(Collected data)

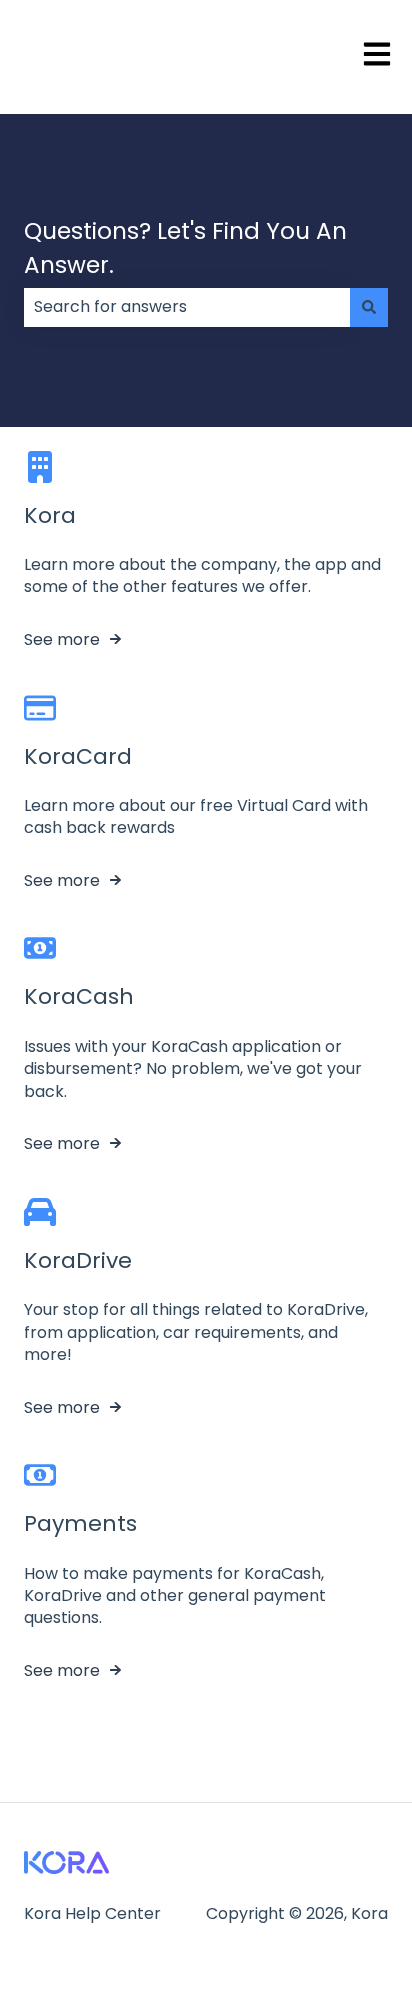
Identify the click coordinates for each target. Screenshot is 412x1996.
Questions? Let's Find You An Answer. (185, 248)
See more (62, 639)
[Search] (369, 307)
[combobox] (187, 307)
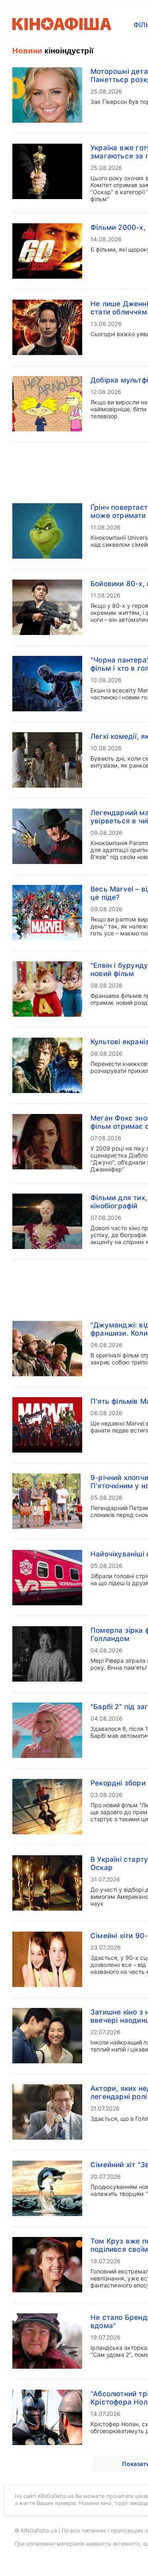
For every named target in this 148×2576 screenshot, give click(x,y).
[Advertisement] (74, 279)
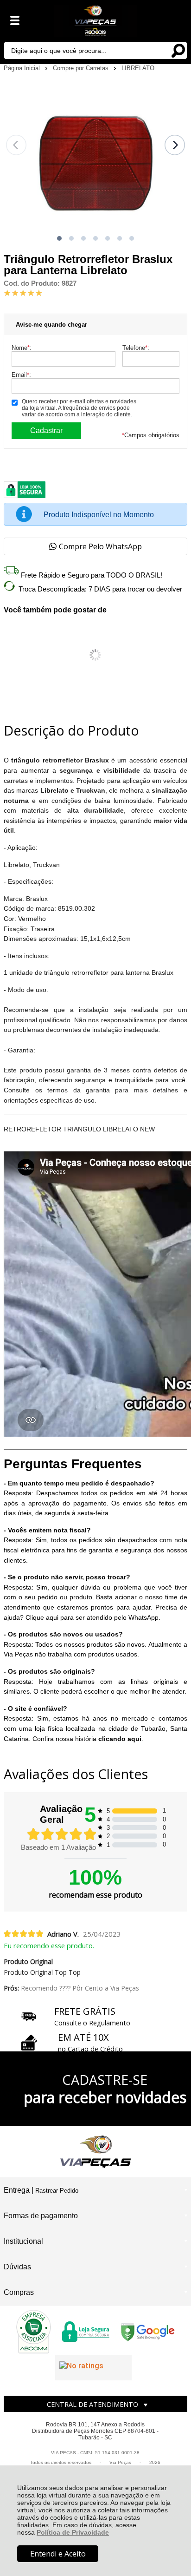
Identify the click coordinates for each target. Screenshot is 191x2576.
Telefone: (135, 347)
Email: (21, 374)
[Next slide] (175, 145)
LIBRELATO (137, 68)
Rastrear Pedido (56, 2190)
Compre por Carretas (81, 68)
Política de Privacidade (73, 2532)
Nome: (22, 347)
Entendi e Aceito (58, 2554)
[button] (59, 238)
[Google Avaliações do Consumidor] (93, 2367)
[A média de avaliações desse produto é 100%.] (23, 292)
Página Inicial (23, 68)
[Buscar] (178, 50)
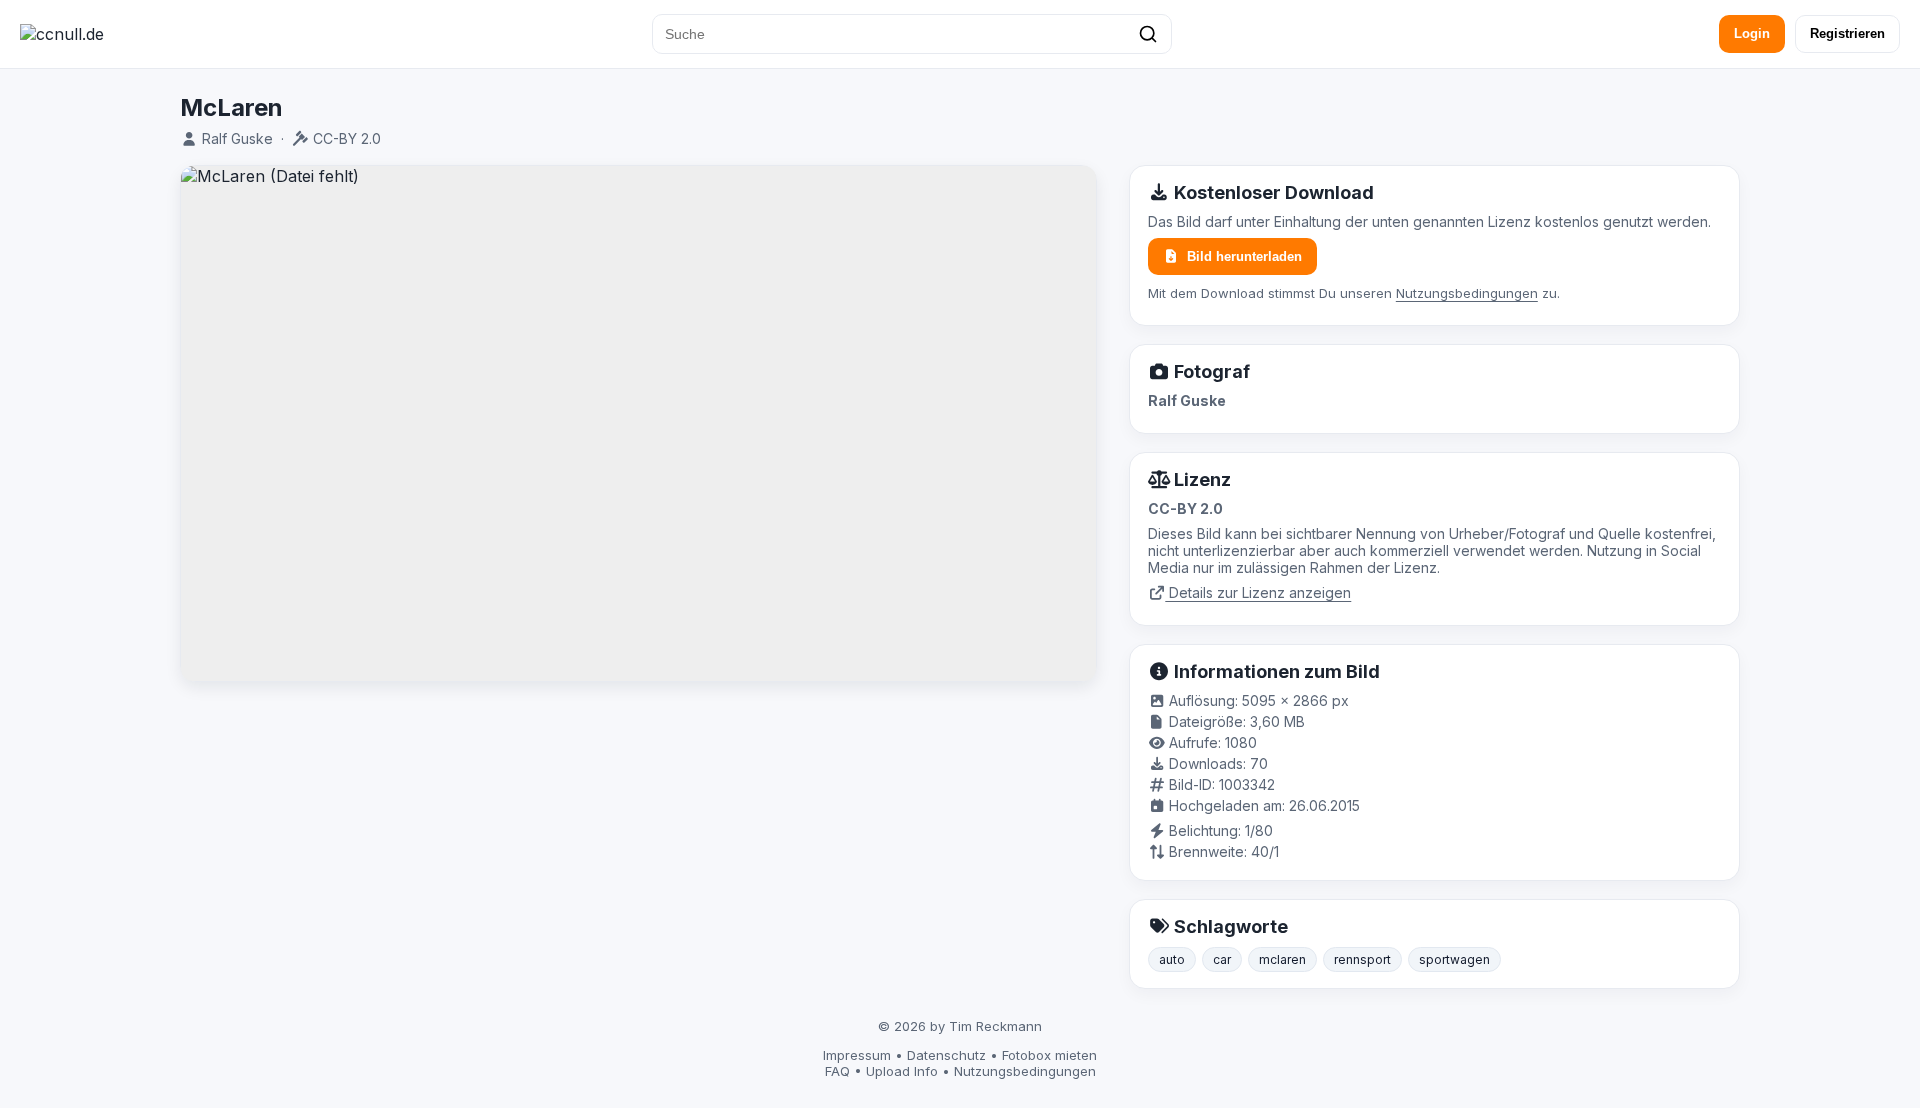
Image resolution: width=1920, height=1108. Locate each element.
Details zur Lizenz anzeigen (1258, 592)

= ASSIGNMENT =
With "coordinates" as the word to match, copy each line of the records that has it.

= TASK SOLUTION =
Identify the click coordinates for each target. Screenshot is 412x1996.
Identify the click coordinates for each target. Screenshot is 191x2576.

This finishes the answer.